*SUPPLIED PASSAGE*
+ + +
Get in on the annual fundraising Angel City Chorale Raffle! The winner will receive airfare for two people, plus seven nights at the Bourbon Orleans Hotel* located off Jackson Square and the St. Louis Cathedral in the famous French Quarter. *Entire package not to exceed the total value of $2,500.
Tickets are $25 each or 5 tickets for $100
To get your tickets, please contact Mariann Santora, Fundraising Events Chairperson at events@angelcitychorale.org.
The drawing will be held on Sunday June 23, 2019 via Facebook LIVE so stay tuned! Winner need not be present to win.
This is a fundraising opportunity and your participation in this raffle helps in our ongoing efforts to sustain, support and grow Angel City Chorale. We THANK YOU from the bottom of our angelic hearts!
Experience a Historic New Orleans Hotel
The iconic Bourbon Orleans Hotel is located in New Orleans' exciting French Quarter. It has a rich history along with a vibrant present. A multi-million dollar restoration has positioned this historic hotel as an upscale haven for the modern traveler.
Located adjacent to two great New Orleans landmarks, the St. Louis Cathedral and Jackson Square, the Bourbon Orleans Hotel is in the center of it all. Step inside the grand lobby and you will be greeted by friendly staff to make your stay in New Orleans memorable. For a uniquely New Orleans experience, reserve one of the French Quarter balcony suites, where you can begin your day with a New Orleans breakfast overlooking the French Quarter. If the outside world needs your attention, complimentary Wi-Fi lets you stay connected.
New Orleans Dining & Nightlife
Just half a block away, guests can enjoy the nightlife on Bourbon Street or the fine restaurants, art galleries, antique shops and boutiques on Royal Street. Kick off your stay by sipping a craft cocktail at the hotel's Bourbon Street bar, "Bourbon O." Explore charming French Quarter architecture, dine at Roux on Orleans, the hotel's very own New Orleans Creole restaurant and the many world-class restaurants, dance to live jazz and be swept away by Southern mystique.
+ + +
*STORED ROWS*
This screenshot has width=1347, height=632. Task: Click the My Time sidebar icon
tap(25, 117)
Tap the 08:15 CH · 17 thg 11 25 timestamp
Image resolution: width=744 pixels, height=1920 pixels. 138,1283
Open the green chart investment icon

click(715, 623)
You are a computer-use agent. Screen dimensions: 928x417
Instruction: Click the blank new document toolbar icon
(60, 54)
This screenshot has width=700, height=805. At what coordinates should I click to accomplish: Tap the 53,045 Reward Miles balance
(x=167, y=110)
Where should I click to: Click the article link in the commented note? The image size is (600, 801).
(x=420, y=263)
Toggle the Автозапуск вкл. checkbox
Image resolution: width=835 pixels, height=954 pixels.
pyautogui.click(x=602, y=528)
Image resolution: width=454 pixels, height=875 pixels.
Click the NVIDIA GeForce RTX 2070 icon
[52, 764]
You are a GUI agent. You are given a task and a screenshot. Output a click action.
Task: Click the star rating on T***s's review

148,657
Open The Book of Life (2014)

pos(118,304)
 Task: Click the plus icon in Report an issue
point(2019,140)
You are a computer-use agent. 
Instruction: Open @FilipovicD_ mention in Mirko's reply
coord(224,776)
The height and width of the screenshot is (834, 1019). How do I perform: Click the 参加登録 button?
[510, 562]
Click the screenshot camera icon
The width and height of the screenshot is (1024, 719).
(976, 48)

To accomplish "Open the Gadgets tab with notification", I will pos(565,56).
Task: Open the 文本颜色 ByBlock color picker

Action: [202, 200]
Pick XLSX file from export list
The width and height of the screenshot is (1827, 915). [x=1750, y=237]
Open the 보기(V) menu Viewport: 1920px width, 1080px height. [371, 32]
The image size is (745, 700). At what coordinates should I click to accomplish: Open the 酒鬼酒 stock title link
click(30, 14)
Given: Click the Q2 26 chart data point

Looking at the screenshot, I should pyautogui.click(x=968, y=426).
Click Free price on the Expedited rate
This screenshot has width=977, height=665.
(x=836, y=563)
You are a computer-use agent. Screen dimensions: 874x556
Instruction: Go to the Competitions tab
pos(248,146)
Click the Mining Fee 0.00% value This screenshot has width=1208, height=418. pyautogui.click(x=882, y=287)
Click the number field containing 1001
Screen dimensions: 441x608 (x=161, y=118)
+ + +
*PARTS OF THE EXERCISE*
1) Using the raffle page, list every kind of place that the text says guests can find on Royal Street.
2) Convert the records to a two-column CSV with the headers request and answer. Start at the line containing "Open the 보기(V)" and go through the end of the records. Give one row per request, put each field in quotation marks, and replace line breaks with spaces.

*SOLUTION SET*
1)
- fine restaurants
- art galleries
- antique shops
- boutiques

2)
request,answer
"Open the 보기(V) menu Viewport: 1920px width, 1080px height.","[371, 32]"
"The image size is (745, 700). At what coordinates should I click to accomplish: Open the 酒鬼酒 stock title link","click(30, 14)"
"Given: Click the Q2 26 chart data point","Looking at the screenshot, I should pyautogui.click(x=968, y=426)."
"Click Free price on the Expedited rate This screenshot has width=977, height=665.","(x=836, y=563)"
"You are a computer-use agent. Screen dimensions: 874x556 Instruction: Go to the Competitions tab","pos(248,146)"
"Click the Mining Fee 0.00% value This screenshot has width=1208, height=418.","pyautogui.click(x=882, y=287)"
"Click the number field containing 1001","Screen dimensions: 441x608 (x=161, y=118)"